Posted on November 9, 2022

Keir Starmer: Immigration Not Quick Fix to NHS Problems

BBC, November 5, 2022

The UK is recruiting too many people from overseas into the NHS, Sir Keir Starmer has said.

The Labour leader argued immigration was not the solution to a staffing crisis as he called for more recruitment from within the UK.

It came as new data revealed staffing issues were linked to two deaths at a Glasgow hospital in one month.

Scottish Health Secretary Humza Yousaf expects this winter to be “one of the most difficult NHS Scotland has faced”.

About 6,000 nursing and midwifery posts are unfilled in Scotland’s NHS, while the English health service is said to be facing its worst-ever staffing crisis.

In England, 34% of doctors joining the health service last year came from overseas – up from 18% in 2014.

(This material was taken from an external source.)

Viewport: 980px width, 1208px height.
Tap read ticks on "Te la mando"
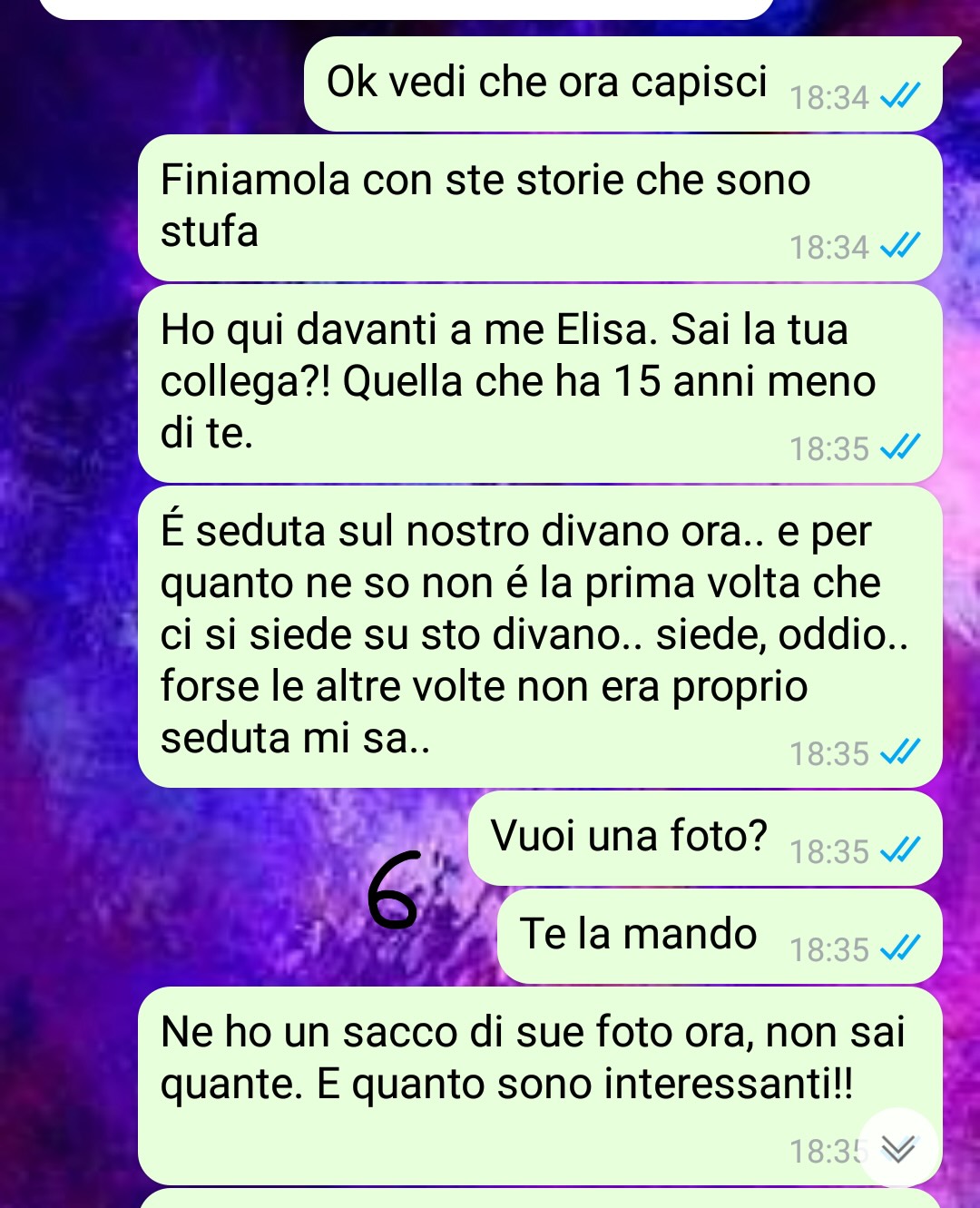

Scotland’s SNP government is spending £8m on hiring 750 nurses and midwives from overseas this winter.

Labour has pledged to take on an extra 7,500 medical students every year if the party wins the next general election.

In an interview on BBC Scotland’s The Sunday Show, Sir Keir said those people would be trained into the NHS “from here”.

Asked how many people he would be prepared to let into the country under a managed migration plan, he said: “We don’t want open borders. Freedom of movement has gone and it’s not coming back.

“So that means fair rules, firm rules, a points-based system.

“What I would like to see is the numbers go down in some areas. I think we’re recruiting too many people from overseas into, for example, the health service.

“But on the other hand, if we need high-skilled people in innovation in tech to set up factories etc, then I would encourage that.”